§ **To do**
Copy each entry below verbatim. Skip the pictures.

§ **Records for processing**

*** Begin section ***

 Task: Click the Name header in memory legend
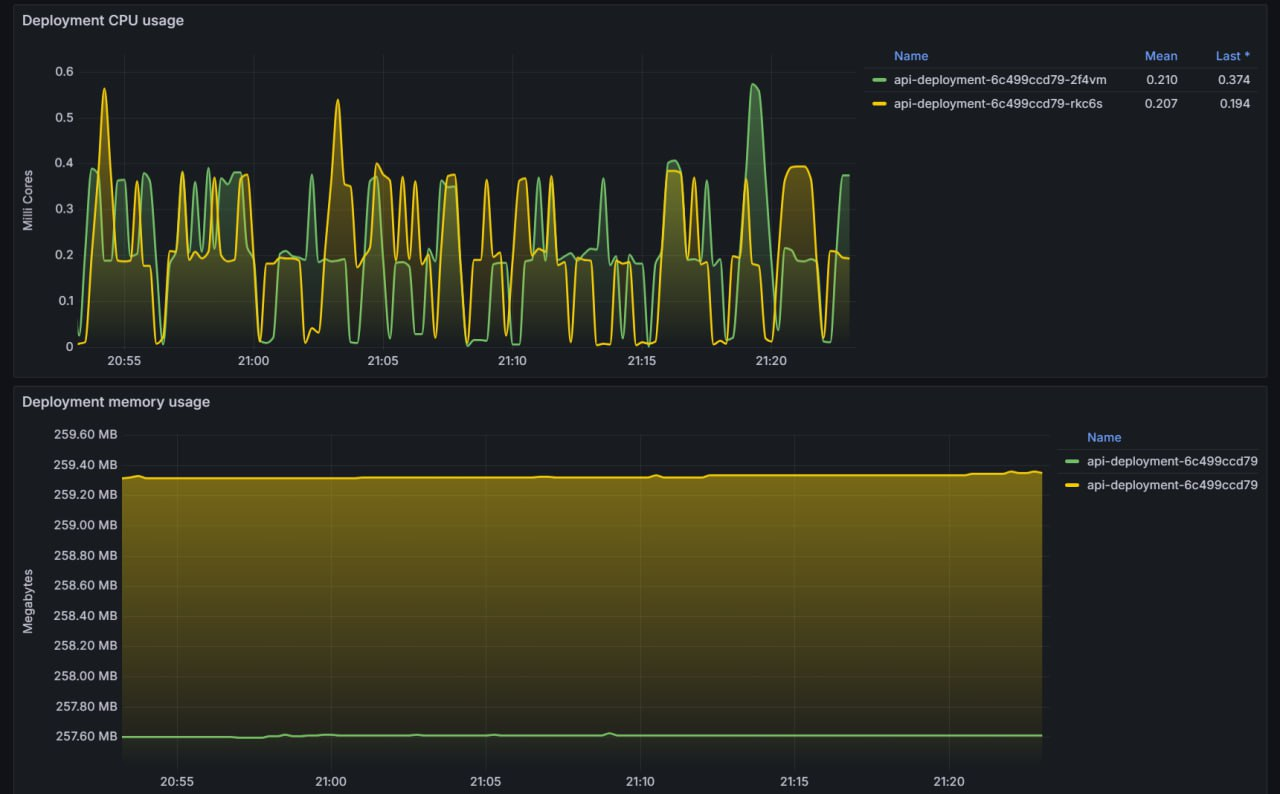pos(1104,437)
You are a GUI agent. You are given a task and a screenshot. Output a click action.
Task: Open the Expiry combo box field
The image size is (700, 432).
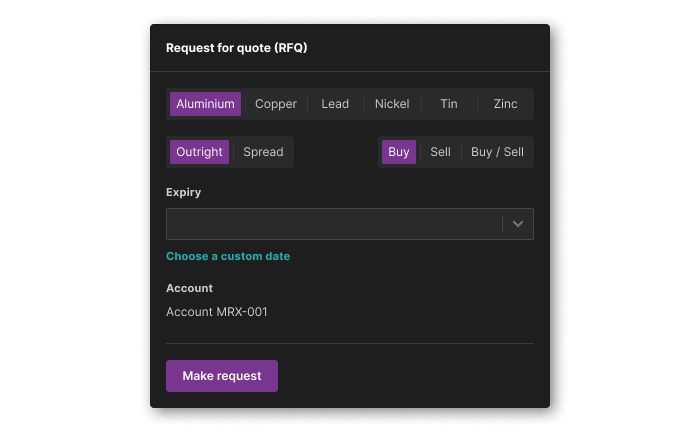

*** End section ***

§ **Finished exercise**
 Task: Click the Name header in memory legend
pos(1104,437)
You are a GUI agent. You are given a task and a screenshot. Output a click action.
Task: Open the Expiry combo box field
The image size is (700, 432).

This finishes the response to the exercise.